A las dificultades internas se suman las carencias de la red viaria valenciana. Los transportistas denuncian que la congestión de las principales vías no solo provoca retrasos, sino que dispara el consumo de combustible, incrementa los costes de mantenimiento y resta competitividad a las empresas. "Las infraestructuras están colapsadas", resumió el vicepresidente de FVET, Juan Francisco Ortega. Y no es una percepción aislada. Dos de cada tres empresas (66,7%) aseguran que el estado actual de las carreteras incrementa directamente su consumo de combustible. Por ello, el 93,1% reclama como actuación prioritaria la ampliación del Bypass de València, mientras que el 51,4% considera urgente ejecutar el acceso norte al Puerto de València.
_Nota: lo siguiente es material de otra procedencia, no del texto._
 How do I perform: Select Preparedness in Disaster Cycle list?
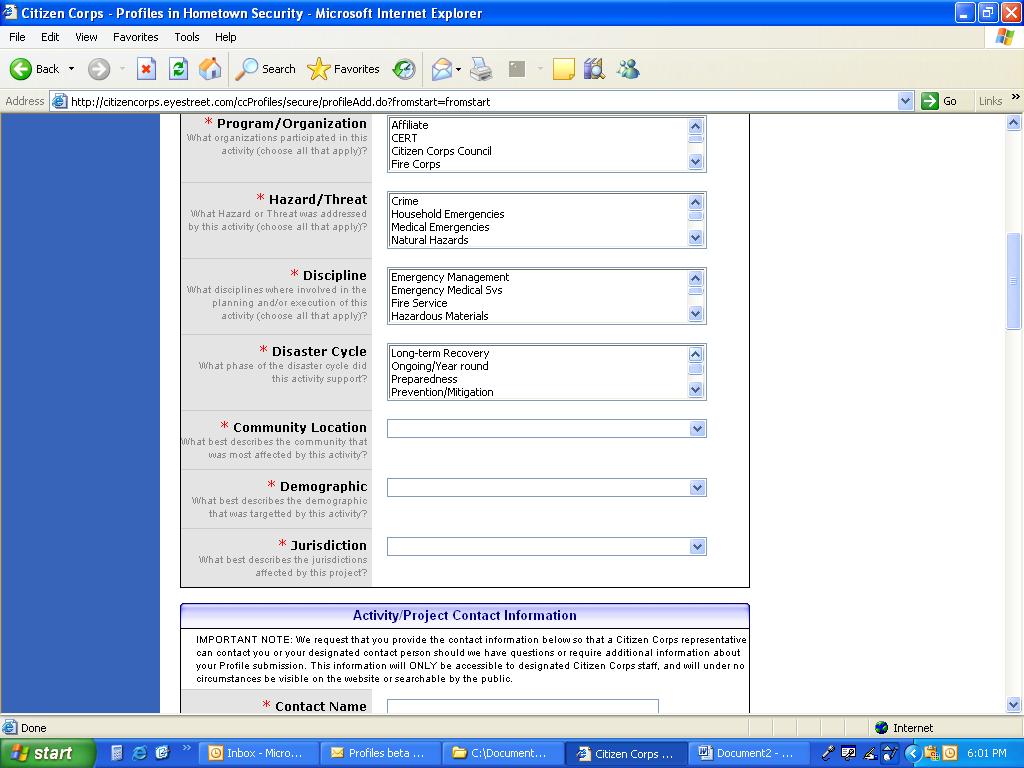pos(424,379)
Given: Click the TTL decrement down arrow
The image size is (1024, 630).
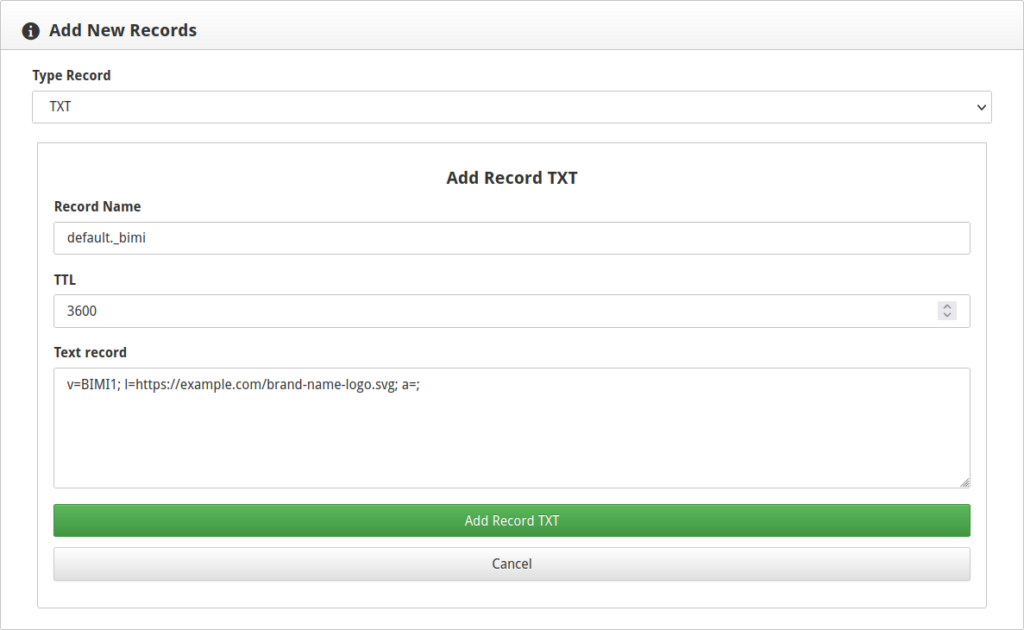Looking at the screenshot, I should tap(947, 315).
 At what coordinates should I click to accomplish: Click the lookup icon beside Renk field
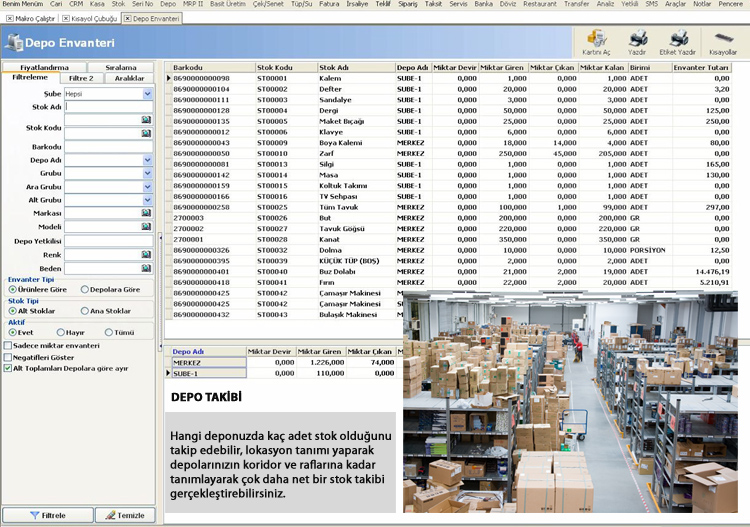(147, 255)
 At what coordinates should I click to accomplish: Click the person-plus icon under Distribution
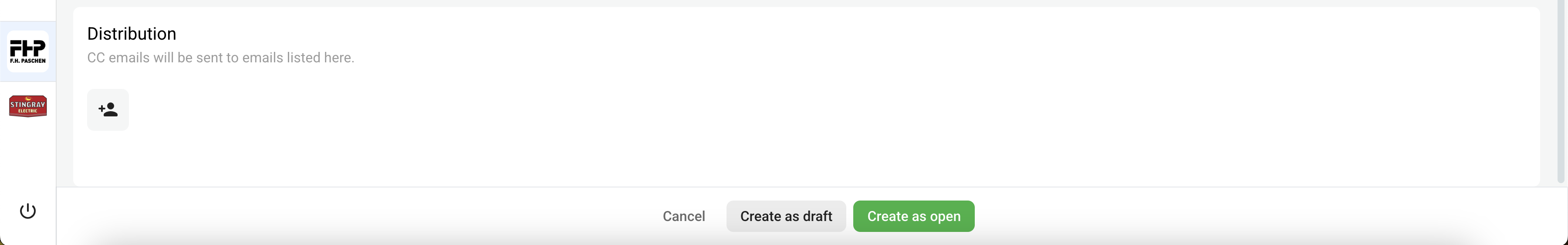(x=108, y=110)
Precisamente sobre esta última infraestructura, Prades, se mostró especialmente crítico."¿Vamos a empezar las obras del acceso norte cuando la nueva terminal de la ampliación del Puerto de València ya esté terminada y el puerto colapse?", se preguntó para lamentar la falta de avances en una infraestructura que el sector considera estratégica. "A nosotros nos crea indefensión, desasosiego, no poder cambiar nada mientras los políticos siguen calculando la vida del ser humano en cuatro años", reprochó. "No hace falta ser valientes; con ser eficientes es suficiente", concluyó.

Los resultados de la encuesta muestran además que las perspectivas de negocio para el cierre de 2026 son estables para un 51,3%; buenas para el 27,7% y malas o muy malas para el 20,9% de las empresas. En paralelo, el 86,1% de las empresas del transporte por carretera cree que se producirá un descenso del número de empresas en el segundo semestre de 2026, ya sea por cierres, absorciones o fusiones.